Write out exactly, excluding pictures, the lines from the one containing "Given: Expand the Bookmarks and lists submenu" through the end of the data, both included.

Provided data »

:::::

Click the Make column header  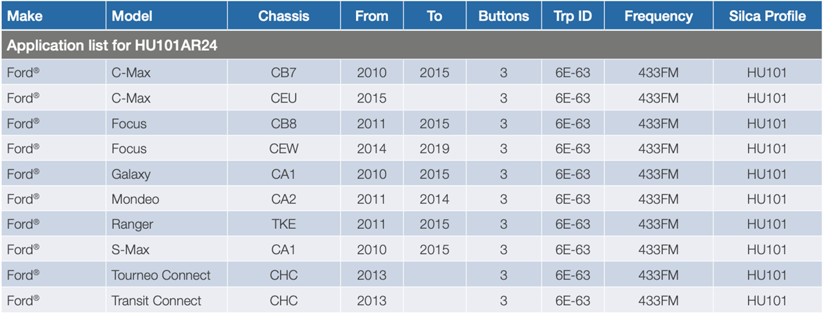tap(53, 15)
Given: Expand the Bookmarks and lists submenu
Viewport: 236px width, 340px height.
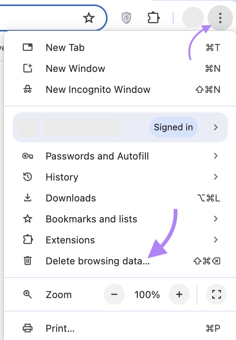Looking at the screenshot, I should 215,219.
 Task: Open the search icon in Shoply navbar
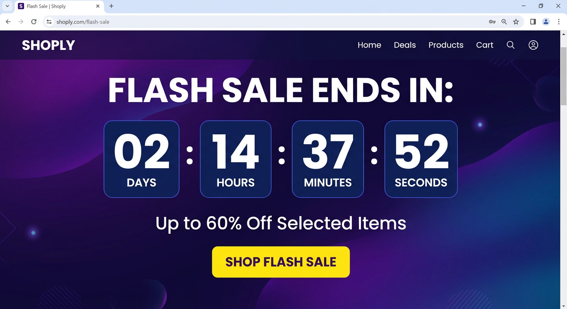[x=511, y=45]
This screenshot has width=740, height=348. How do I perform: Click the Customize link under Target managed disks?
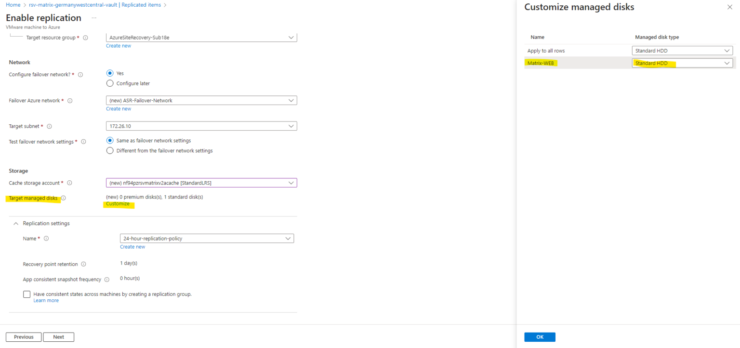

:::::

Task solution »
Given: Expand the Bookmarks and lists submenu
Viewport: 236px width, 340px height.
Looking at the screenshot, I should 215,219.
 Task: Open the search icon in Shoply navbar
[x=511, y=45]
This screenshot has width=740, height=348. How do I perform: Click the Customize link under Target managed disks?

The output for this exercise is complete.